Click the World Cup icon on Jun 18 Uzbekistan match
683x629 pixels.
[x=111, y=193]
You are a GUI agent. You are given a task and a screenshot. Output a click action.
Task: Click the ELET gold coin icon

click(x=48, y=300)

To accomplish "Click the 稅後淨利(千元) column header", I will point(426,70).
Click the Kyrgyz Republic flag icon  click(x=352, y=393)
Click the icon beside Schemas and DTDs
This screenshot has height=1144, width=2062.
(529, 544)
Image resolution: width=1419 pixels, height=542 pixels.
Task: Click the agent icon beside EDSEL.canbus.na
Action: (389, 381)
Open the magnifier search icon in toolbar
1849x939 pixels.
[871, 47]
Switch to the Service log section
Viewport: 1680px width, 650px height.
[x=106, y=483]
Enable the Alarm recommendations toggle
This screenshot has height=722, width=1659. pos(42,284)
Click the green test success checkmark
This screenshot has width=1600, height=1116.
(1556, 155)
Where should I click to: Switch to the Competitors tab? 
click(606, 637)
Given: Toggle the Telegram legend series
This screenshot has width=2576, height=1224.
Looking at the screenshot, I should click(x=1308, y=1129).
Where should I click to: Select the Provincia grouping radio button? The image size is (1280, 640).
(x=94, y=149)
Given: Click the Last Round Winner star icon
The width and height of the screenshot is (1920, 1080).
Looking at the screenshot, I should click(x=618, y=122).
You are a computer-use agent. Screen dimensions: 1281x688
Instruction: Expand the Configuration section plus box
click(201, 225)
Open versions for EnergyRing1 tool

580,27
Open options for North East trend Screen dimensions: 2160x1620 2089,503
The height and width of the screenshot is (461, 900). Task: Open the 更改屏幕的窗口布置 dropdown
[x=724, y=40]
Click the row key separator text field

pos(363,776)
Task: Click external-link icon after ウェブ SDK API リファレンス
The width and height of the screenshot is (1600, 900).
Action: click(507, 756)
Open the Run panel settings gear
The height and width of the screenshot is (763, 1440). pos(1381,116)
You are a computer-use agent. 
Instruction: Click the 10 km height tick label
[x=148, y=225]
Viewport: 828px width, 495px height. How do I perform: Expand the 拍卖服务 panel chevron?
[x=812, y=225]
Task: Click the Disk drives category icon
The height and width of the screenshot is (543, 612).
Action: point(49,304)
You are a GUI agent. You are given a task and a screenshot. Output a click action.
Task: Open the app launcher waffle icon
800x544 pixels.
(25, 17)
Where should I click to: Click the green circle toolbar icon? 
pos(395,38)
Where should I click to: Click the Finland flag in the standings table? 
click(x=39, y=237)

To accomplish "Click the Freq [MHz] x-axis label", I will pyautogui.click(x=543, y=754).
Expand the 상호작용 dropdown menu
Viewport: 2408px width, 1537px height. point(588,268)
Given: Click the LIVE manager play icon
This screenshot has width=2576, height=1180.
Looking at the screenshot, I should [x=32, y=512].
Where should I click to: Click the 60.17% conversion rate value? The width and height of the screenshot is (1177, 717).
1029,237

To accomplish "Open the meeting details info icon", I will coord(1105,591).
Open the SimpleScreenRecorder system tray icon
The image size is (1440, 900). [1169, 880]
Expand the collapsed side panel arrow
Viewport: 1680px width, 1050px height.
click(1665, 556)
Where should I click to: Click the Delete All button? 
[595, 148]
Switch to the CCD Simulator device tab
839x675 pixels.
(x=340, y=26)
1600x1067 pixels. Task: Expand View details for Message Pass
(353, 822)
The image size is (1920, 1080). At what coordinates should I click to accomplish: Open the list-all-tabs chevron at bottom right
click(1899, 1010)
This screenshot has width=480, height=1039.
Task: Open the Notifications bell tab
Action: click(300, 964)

Problem statement
Please copy all of the items above line for line, with no changes.

Completed exercise
Click the World Cup icon on Jun 18 Uzbekistan match
683x629 pixels.
[x=111, y=193]
You are a GUI agent. You are given a task and a screenshot. Output a click action.
Task: Click the ELET gold coin icon

click(x=48, y=300)

To accomplish "Click the 稅後淨利(千元) column header", I will point(426,70).
Click the Kyrgyz Republic flag icon  click(x=352, y=393)
Click the icon beside Schemas and DTDs
This screenshot has height=1144, width=2062.
(529, 544)
Image resolution: width=1419 pixels, height=542 pixels.
Task: Click the agent icon beside EDSEL.canbus.na
Action: (389, 381)
Open the magnifier search icon in toolbar
1849x939 pixels.
[871, 47]
Switch to the Service log section
Viewport: 1680px width, 650px height.
[x=106, y=483]
Enable the Alarm recommendations toggle
This screenshot has height=722, width=1659. pos(42,284)
Click the green test success checkmark
This screenshot has width=1600, height=1116.
(1556, 155)
Where should I click to: Switch to the Competitors tab? 
click(606, 637)
Given: Toggle the Telegram legend series
This screenshot has width=2576, height=1224.
Looking at the screenshot, I should click(x=1308, y=1129).
Where should I click to: Select the Provincia grouping radio button? The image size is (1280, 640).
(x=94, y=149)
Given: Click the Last Round Winner star icon
The width and height of the screenshot is (1920, 1080).
Looking at the screenshot, I should click(x=618, y=122).
You are a computer-use agent. Screen dimensions: 1281x688
Instruction: Expand the Configuration section plus box
click(201, 225)
Open versions for EnergyRing1 tool

580,27
Open options for North East trend Screen dimensions: 2160x1620 2089,503
The height and width of the screenshot is (461, 900). Task: Open the 更改屏幕的窗口布置 dropdown
[x=724, y=40]
Click the row key separator text field

pos(363,776)
Task: Click external-link icon after ウェブ SDK API リファレンス
The width and height of the screenshot is (1600, 900).
Action: click(507, 756)
Open the Run panel settings gear
The height and width of the screenshot is (763, 1440). pos(1381,116)
You are a computer-use agent. 
Instruction: Click the 10 km height tick label
[x=148, y=225]
Viewport: 828px width, 495px height. How do I perform: Expand the 拍卖服务 panel chevron?
[x=812, y=225]
Task: Click the Disk drives category icon
The height and width of the screenshot is (543, 612).
Action: point(49,304)
You are a GUI agent. You are given a task and a screenshot. Output a click action.
Task: Open the app launcher waffle icon
800x544 pixels.
(25, 17)
Where should I click to: Click the green circle toolbar icon? 
pos(395,38)
Where should I click to: Click the Finland flag in the standings table? 
click(x=39, y=237)

To accomplish "Click the Freq [MHz] x-axis label", I will pyautogui.click(x=543, y=754).
Expand the 상호작용 dropdown menu
Viewport: 2408px width, 1537px height. point(588,268)
Given: Click the LIVE manager play icon
This screenshot has width=2576, height=1180.
Looking at the screenshot, I should [x=32, y=512].
Where should I click to: Click the 60.17% conversion rate value? The width and height of the screenshot is (1177, 717).
1029,237

To accomplish "Open the meeting details info icon", I will coord(1105,591).
Open the SimpleScreenRecorder system tray icon
The image size is (1440, 900). [1169, 880]
Expand the collapsed side panel arrow
Viewport: 1680px width, 1050px height.
click(1665, 556)
Where should I click to: Click the Delete All button? 
[595, 148]
Switch to the CCD Simulator device tab
839x675 pixels.
(x=340, y=26)
1600x1067 pixels. Task: Expand View details for Message Pass
(353, 822)
The image size is (1920, 1080). At what coordinates should I click to accomplish: Open the list-all-tabs chevron at bottom right
click(1899, 1010)
This screenshot has width=480, height=1039.
Task: Open the Notifications bell tab
Action: click(300, 964)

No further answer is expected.